Building a Feature-based Grammar
Based on the materials above, create a set of context-free grammar
rules augmented with features that are adequate to analyze a small
set of English natural language
sentences.
Your grammar should be able to produce parses for all well-formed sentences in the file and reject all ill-formed sentences in the list.
Parsing
Create a program to parse the example sentences based on your grammar
and analyze the results. Specifically, your program should:
- Load your grammar.
- Use nltk.parse.FeatureEarleyChartParser (or your own
or similar available feature-based parser) to parse the sentences.
- Write the results to a file.
- For each example sentence, output to the file
- the parse of the sentence on a single line, if the sentence is grammatically well-formed, or
- a blank line if the sentence is ill-formed.
Note 1: If the sentence is ambiguous, you only need to print a single parse.
Files
Please adhere to the naming conventions below:
Example and Test Data Files
All data and example files may be found in /dropbox/14-15/571/hw5/.
- feature_sentences.txt: Basic set of sentences to analyze.
- feature_sentences_key.txt: Same set of sentences, but marked for acceptability.
- example_grammar.fcfg: Toy grammar file in NLTK format with features.
- example_results: Example formatted output file.
- example_sents: Sentence file corresponding to the output file above.
Your grammar file
hw5_features.fcfg: This file should contain the
grammar rules with feature augmentations required to parse the acceptable
sentences in the test set and reject the ungrammatical ones.
Grammar Format
The grammar should be written in a format that can be read in by
nltk.data.load() . The .fcfg extension
should allow you to specify to NLTK how to read in your grammar. Sample grammars may be found in the NLTK Book Chapter 9 text, and in the mini example file referenced above.
Feature-based Parsing
Create a program hw5_parser.py that reads in your
grammar, parses test sentences, and produces results as outlined above. It
should take the parameters as specified below:
- grammar.fcfg: The grammar file you created above
covering the example sentences in .fcfg format.

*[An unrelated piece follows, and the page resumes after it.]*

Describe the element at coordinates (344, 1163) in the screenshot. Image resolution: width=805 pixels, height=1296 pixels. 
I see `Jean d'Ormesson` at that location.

- Test sentence file: The sentences to parse, one sentence per line.
- hw5_results.out: The output file with the results of
parsing each of the input sentences.
Write-up
Include a file readme.{txt|pdf} to describe and discuss your work. Include problems you came across and how (or if) you
were able to solve them, any insights, special features, and what you learned. Give examples if possible.
If you were not able to complete parts of the project, discuss what you tried and/or what did not work.
This will allow you to receive maximum credit for partial work.
Testing
Your program must run on patas using:
$ condor-submit hw5.cmd
Please see the CLMS wiki pages on the basics of using the condor
cluster.
All files created by the condor run should appear in the top level of
the directory.
Handing in your work
All homework should be handed in using the class CollectIt.
Use the tar command to build a single hand-in file, named
hw#.tar where # is the number of the homework assignment and
containing all the material necessary to test your assignment. Your
hw5.cmd should be at the top level of whatever directory structure
you are using.
For example, in your top-level directory, run:
$ tar cvf hw5.tar *